Wednesday, August 23, 2006

Update..Cancer sage #2

Well I'm in Colorado. I left the following morning. It feels good to be by his side. And I mean literally by his side. Most of you know he has a prosthetic left arm, so I pulled a chair right up to the right side of his bed to hold his hand, and haven't left (but to sleep) since. I'm in everyone's way, and I don't care. I'll move for you to do what you need to do, but just know that I'll be back in this spot everything you come into this room. Anyway, It was an emotional reunion to say the least! My daddy, geeze I can't explain how I love him. And he needed me here as much as I needed to be here. We've always been close. Ever since I was a little girl I've idolized him and followed him like a devoted puppy. Eveyone who has ever been around us knows it. Some don't like it, some admire it. I am truly a daddies girl I really don't really have much to give right now, I just wanted to update this blog.

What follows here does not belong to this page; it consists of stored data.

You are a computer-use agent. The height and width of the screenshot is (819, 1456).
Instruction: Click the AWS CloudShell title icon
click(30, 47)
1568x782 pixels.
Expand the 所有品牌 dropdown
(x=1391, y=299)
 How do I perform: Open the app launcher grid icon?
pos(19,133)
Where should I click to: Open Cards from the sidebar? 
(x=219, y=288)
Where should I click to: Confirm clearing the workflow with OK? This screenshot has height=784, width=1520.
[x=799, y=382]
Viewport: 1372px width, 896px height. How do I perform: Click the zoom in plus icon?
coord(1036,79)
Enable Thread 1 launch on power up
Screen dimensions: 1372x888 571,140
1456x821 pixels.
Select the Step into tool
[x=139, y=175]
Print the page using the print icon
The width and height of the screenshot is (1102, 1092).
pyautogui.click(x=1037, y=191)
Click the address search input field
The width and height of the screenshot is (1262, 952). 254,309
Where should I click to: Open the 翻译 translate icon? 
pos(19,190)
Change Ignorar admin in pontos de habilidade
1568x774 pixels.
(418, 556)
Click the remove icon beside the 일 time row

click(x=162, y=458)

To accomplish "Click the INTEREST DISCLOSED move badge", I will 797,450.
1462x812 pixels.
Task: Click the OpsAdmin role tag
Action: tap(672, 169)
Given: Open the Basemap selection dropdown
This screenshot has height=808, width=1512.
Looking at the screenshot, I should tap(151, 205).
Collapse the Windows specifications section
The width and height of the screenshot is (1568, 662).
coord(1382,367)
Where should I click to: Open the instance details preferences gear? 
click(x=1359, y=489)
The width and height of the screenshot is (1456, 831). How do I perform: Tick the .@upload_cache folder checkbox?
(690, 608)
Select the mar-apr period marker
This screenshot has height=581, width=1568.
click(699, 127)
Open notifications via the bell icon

My dad wanted a little alone time, and while walking around aimlessly, I stumbled onto this internet cafe/waiting room so I thought I'd write a little.
He's been in the hospital since Friday. They found 4 tumors. One is about the size of a baseball, and is located behind his collar bone, this is the one they are most worried about. The others are near his arm pit, they've done a biopsy in that area and didn't find anything. Basically, they are fatty lumps. Which is good. The one behind his collar bone is still a big issue. It's obstructing his airway and two main arteries from his heart to his brain. His breathing is labored, his voice is gone and he's dizzy.His spirits are good though. Due to problems with his blood being to thin they haven't been able to do a biopsy on that one, until today. We'll get the results tomorrow. As for me, I'm putting on a strong face. Asking questions, getting water, food, etc... Consoling and calming step mom, trying to get brother to eat. Although he's for sure holding his own and then some. I'm a wreck inside. Tomorrow is the big day. I'm scared shitless mostly, but optimists seeps in and leaves a warm refreshing feeling. This waiting is horrible, and I feel so utterly alone. I miss my Zeke. I just need a hug, to have him here when I want to bitch or cry. My emotions are a little crazy. I called some lady a cu#* today...for crossing the street. My patience is short to say the least. So far most of my remarks die before they come out of my mouth. This all feels so sureal.